Write the records below as a numbered list, leaving out blank lines. Begin with the first line and end with the line containing "Read more (305, 592)".

Rows on where targets appear
=======

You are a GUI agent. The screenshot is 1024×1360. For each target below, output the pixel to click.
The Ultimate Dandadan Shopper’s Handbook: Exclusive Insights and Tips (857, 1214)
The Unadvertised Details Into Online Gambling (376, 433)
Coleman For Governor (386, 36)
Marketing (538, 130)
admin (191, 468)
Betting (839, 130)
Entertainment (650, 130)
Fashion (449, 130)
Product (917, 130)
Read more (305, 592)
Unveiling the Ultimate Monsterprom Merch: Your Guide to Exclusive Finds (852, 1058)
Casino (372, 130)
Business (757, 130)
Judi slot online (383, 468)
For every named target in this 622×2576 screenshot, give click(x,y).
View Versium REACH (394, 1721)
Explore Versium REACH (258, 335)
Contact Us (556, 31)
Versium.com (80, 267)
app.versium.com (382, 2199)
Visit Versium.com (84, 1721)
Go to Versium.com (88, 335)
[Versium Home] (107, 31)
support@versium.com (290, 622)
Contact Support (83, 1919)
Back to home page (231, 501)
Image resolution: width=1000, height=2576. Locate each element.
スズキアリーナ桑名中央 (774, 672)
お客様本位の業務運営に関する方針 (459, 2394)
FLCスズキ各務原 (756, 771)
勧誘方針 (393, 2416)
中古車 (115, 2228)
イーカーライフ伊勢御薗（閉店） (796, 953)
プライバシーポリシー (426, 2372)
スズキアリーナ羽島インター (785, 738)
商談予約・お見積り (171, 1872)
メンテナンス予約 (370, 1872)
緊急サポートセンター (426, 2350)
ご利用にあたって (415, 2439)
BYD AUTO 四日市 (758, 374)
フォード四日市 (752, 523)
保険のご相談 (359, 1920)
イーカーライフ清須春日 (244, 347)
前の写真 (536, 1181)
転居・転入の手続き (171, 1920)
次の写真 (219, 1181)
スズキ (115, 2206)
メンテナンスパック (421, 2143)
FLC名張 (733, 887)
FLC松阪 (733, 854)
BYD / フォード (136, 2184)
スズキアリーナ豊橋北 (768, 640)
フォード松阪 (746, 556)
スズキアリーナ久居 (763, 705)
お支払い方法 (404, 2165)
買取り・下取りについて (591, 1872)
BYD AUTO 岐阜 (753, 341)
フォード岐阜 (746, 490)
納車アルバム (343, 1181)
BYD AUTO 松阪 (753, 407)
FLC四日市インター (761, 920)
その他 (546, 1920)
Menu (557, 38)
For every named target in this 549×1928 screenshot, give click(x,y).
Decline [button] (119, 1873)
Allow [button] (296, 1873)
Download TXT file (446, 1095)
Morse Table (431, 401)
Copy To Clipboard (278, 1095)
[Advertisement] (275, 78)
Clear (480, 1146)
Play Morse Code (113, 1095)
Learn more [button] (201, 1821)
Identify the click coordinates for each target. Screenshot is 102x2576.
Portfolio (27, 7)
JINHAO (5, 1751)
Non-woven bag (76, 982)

=======

__WRITTEN SOLUTION__
1. You are a GUI agent. The screenshot is 1024×1360. For each target below, output the pixel to click.
2. The Ultimate Dandadan Shopper’s Handbook: Exclusive Insights and Tips (857, 1214)
3. The Unadvertised Details Into Online Gambling (376, 433)
4. Coleman For Governor (386, 36)
5. Marketing (538, 130)
6. admin (191, 468)
7. Betting (839, 130)
8. Entertainment (650, 130)
9. Fashion (449, 130)
10. Product (917, 130)
11. Read more (305, 592)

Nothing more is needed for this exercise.